Mr Amess: Thank you very much indeed.
Q17 Dr Taylor: Can we try and get
behind the aims of the legislation. There are so many aims and
I would like you to be absolutely open. Obviously it is to protect
employees in the workplace; it is to protect members of the public
using those work places; it is to protect kids. Is it also intended
to encourage existing smokers to give up?
Dr Adshead: I think the main reason
for legislating, as you have reflected, is to protect people from
the harmful effects of others' second-hand smoke.

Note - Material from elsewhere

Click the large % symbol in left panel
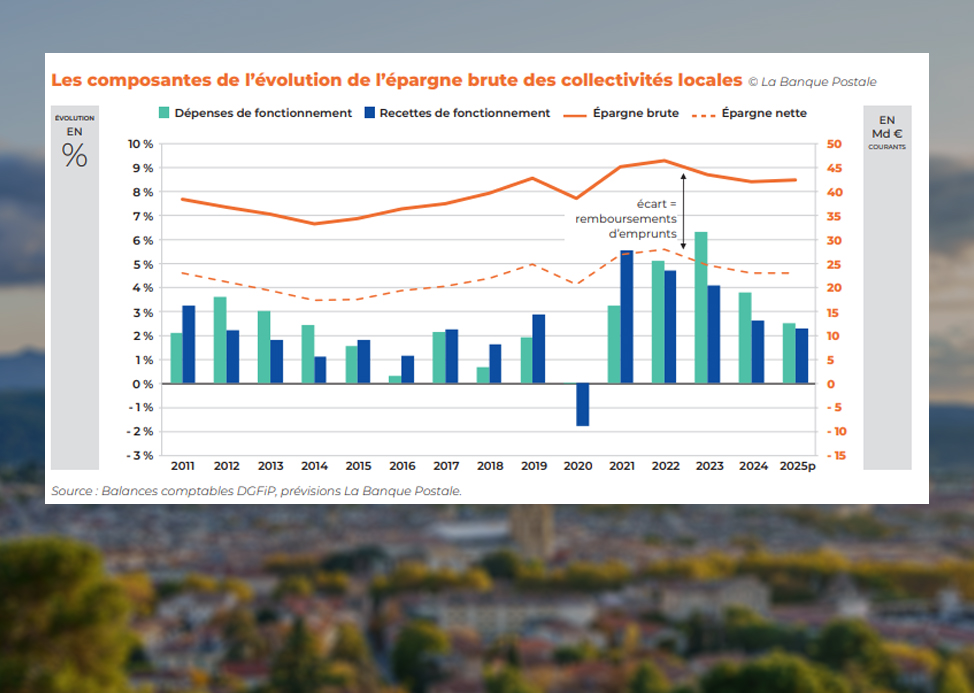The width and height of the screenshot is (974, 693). [75, 155]
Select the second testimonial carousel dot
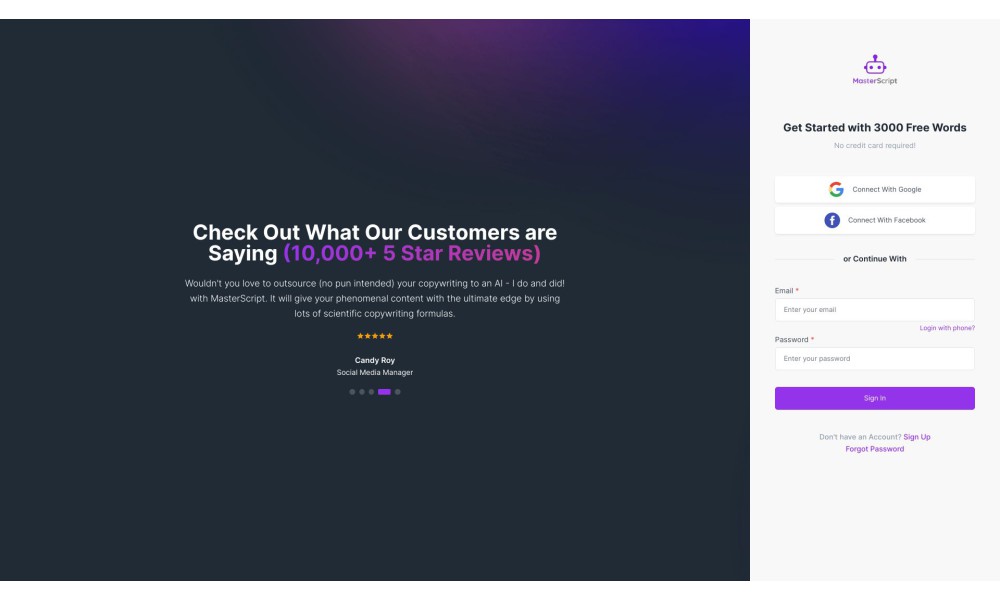The width and height of the screenshot is (1000, 600). click(x=362, y=392)
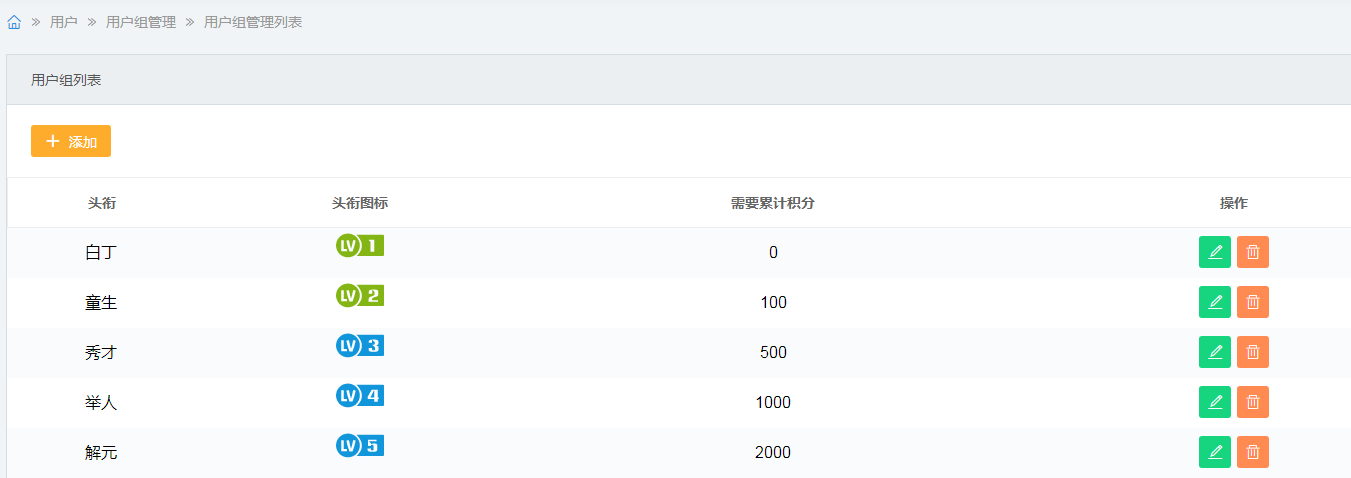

Q18 Dr Taylor: The employees and
members of the public in those places?
Dr Adshead: Yes, indeed, but,
of course, some of the major benefits, in fact, are in reducing
deaths from smoking itself, because providing a smoke-free environment
does support and encourage people to give up smoking. We know
that in England there are about 86,000 deaths a year from smoking,
and so for us the key issue is reduced smoking. I think it is
also fair to say from the research evidence that 95% of exposure
to second-hand smoke occurs in the home, which is why in the Department
we have placed so much emphasis on raising awareness around the
harmful effects to children and why we have had things like our
children smoking campaign and, more recently, we have extended
the scope to point out to adults through the "I smoke you
smoke" campaign that, in fact, smoking itself is harmful
to individuals but, very importantly, it can harm other people's
health as well.
Q19 Dr Taylor: So a key issue is
to encourage existing smokers to reduce or to give up. Is there
evidence from the places that have already done this that this
works?
Dr Adshead: There is evidence
that that is the case, yes. Overall from international experience,
if you start against not a comprehensive tobacco control policy,
you would find a 4% drop overall in the number of people who smoke,
the prevalence of smokers. In this country, as we have reflected
in our partial regulatory impact assessment which we also consulted
on, we estimate that the impact will be about 1.7%, and, for example,
from Ireland, they estimate that an extra 7,000 smokers have given
up since the introduction of their ban.